_Work to be completed_:
Could you extract every entry below and reproduce it exactly?

* * * * * * *

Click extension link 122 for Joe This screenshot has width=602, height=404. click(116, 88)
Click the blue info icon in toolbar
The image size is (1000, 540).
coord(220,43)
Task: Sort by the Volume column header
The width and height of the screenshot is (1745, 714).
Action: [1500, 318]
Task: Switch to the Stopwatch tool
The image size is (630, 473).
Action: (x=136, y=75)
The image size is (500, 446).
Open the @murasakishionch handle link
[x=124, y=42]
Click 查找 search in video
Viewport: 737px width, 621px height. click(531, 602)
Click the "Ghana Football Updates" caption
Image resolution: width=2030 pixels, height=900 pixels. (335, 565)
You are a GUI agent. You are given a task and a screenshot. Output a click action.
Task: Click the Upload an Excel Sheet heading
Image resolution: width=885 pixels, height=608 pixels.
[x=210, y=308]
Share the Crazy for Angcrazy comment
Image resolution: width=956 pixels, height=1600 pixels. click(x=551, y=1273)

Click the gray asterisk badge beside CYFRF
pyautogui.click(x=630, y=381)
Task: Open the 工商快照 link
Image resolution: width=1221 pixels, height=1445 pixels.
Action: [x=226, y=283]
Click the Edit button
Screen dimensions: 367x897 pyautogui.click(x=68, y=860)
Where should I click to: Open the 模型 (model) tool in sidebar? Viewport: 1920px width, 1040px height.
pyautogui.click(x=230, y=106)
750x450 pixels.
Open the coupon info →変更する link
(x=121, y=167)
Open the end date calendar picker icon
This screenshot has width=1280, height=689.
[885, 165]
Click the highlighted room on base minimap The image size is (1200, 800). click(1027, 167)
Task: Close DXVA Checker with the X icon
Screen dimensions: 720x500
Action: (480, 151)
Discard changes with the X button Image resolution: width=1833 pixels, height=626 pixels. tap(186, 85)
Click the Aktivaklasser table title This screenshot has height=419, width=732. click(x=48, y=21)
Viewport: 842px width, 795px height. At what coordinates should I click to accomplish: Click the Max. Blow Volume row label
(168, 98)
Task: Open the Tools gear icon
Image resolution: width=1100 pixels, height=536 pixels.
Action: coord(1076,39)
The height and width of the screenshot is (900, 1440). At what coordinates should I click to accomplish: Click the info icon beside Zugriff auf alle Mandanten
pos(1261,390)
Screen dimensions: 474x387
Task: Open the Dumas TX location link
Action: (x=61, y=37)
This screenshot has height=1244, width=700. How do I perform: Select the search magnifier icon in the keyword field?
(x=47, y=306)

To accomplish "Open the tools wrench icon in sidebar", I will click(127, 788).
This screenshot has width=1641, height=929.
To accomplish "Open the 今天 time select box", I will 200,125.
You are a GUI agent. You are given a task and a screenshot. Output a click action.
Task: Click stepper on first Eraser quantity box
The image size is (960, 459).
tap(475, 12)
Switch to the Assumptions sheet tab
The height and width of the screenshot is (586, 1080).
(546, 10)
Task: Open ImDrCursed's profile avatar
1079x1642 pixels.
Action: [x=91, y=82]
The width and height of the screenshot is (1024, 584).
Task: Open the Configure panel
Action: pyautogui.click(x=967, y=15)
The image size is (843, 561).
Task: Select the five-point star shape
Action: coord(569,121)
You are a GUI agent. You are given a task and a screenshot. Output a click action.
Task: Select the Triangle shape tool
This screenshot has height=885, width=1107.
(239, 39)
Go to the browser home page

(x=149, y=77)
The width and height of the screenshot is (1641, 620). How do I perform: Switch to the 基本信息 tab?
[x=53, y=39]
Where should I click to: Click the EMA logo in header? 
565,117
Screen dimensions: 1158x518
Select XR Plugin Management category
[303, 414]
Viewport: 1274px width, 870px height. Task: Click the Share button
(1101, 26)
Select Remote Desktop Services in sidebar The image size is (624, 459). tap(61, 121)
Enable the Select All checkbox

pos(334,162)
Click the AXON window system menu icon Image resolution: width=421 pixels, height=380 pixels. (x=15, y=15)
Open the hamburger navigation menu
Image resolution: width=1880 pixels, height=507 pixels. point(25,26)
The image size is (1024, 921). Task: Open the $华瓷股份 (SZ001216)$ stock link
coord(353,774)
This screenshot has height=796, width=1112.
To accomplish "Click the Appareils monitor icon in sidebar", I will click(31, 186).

* * * * * * *

_Your response_:
Click extension link 122 for Joe This screenshot has width=602, height=404. click(116, 88)
Click the blue info icon in toolbar
The image size is (1000, 540).
coord(220,43)
Task: Sort by the Volume column header
The width and height of the screenshot is (1745, 714).
Action: [1500, 318]
Task: Switch to the Stopwatch tool
The image size is (630, 473).
Action: (x=136, y=75)
The image size is (500, 446).
Open the @murasakishionch handle link
[x=124, y=42]
Click 查找 search in video
Viewport: 737px width, 621px height. click(531, 602)
Click the "Ghana Football Updates" caption
Image resolution: width=2030 pixels, height=900 pixels. (335, 565)
You are a GUI agent. You are given a task and a screenshot. Output a click action.
Task: Click the Upload an Excel Sheet heading
Image resolution: width=885 pixels, height=608 pixels.
[x=210, y=308]
Share the Crazy for Angcrazy comment
Image resolution: width=956 pixels, height=1600 pixels. click(x=551, y=1273)

Click the gray asterisk badge beside CYFRF
pyautogui.click(x=630, y=381)
Task: Open the 工商快照 link
Image resolution: width=1221 pixels, height=1445 pixels.
Action: [x=226, y=283]
Click the Edit button
Screen dimensions: 367x897 pyautogui.click(x=68, y=860)
Where should I click to: Open the 模型 (model) tool in sidebar? Viewport: 1920px width, 1040px height.
pyautogui.click(x=230, y=106)
750x450 pixels.
Open the coupon info →変更する link
(x=121, y=167)
Open the end date calendar picker icon
This screenshot has width=1280, height=689.
[885, 165]
Click the highlighted room on base minimap The image size is (1200, 800). click(1027, 167)
Task: Close DXVA Checker with the X icon
Screen dimensions: 720x500
Action: (480, 151)
Discard changes with the X button Image resolution: width=1833 pixels, height=626 pixels. tap(186, 85)
Click the Aktivaklasser table title This screenshot has height=419, width=732. click(x=48, y=21)
Viewport: 842px width, 795px height. At what coordinates should I click to accomplish: Click the Max. Blow Volume row label
(168, 98)
Task: Open the Tools gear icon
Image resolution: width=1100 pixels, height=536 pixels.
Action: coord(1076,39)
The height and width of the screenshot is (900, 1440). At what coordinates should I click to accomplish: Click the info icon beside Zugriff auf alle Mandanten
pos(1261,390)
Screen dimensions: 474x387
Task: Open the Dumas TX location link
Action: (x=61, y=37)
This screenshot has height=1244, width=700. How do I perform: Select the search magnifier icon in the keyword field?
(x=47, y=306)

To accomplish "Open the tools wrench icon in sidebar", I will click(127, 788).
This screenshot has width=1641, height=929.
To accomplish "Open the 今天 time select box", I will 200,125.
You are a GUI agent. You are given a task and a screenshot. Output a click action.
Task: Click stepper on first Eraser quantity box
The image size is (960, 459).
tap(475, 12)
Switch to the Assumptions sheet tab
The height and width of the screenshot is (586, 1080).
(546, 10)
Task: Open ImDrCursed's profile avatar
1079x1642 pixels.
Action: [x=91, y=82]
The width and height of the screenshot is (1024, 584).
Task: Open the Configure panel
Action: pyautogui.click(x=967, y=15)
The image size is (843, 561).
Task: Select the five-point star shape
Action: coord(569,121)
You are a GUI agent. You are given a task and a screenshot. Output a click action.
Task: Select the Triangle shape tool
This screenshot has height=885, width=1107.
(239, 39)
Go to the browser home page

(x=149, y=77)
The width and height of the screenshot is (1641, 620). How do I perform: Switch to the 基本信息 tab?
[x=53, y=39]
Where should I click to: Click the EMA logo in header? 
565,117
Screen dimensions: 1158x518
Select XR Plugin Management category
[303, 414]
Viewport: 1274px width, 870px height. Task: Click the Share button
(1101, 26)
Select Remote Desktop Services in sidebar The image size is (624, 459). tap(61, 121)
Enable the Select All checkbox

pos(334,162)
Click the AXON window system menu icon Image resolution: width=421 pixels, height=380 pixels. (x=15, y=15)
Open the hamburger navigation menu
Image resolution: width=1880 pixels, height=507 pixels. point(25,26)
The image size is (1024, 921). Task: Open the $华瓷股份 (SZ001216)$ stock link
coord(353,774)
This screenshot has height=796, width=1112.
To accomplish "Click the Appareils monitor icon in sidebar", I will click(31, 186).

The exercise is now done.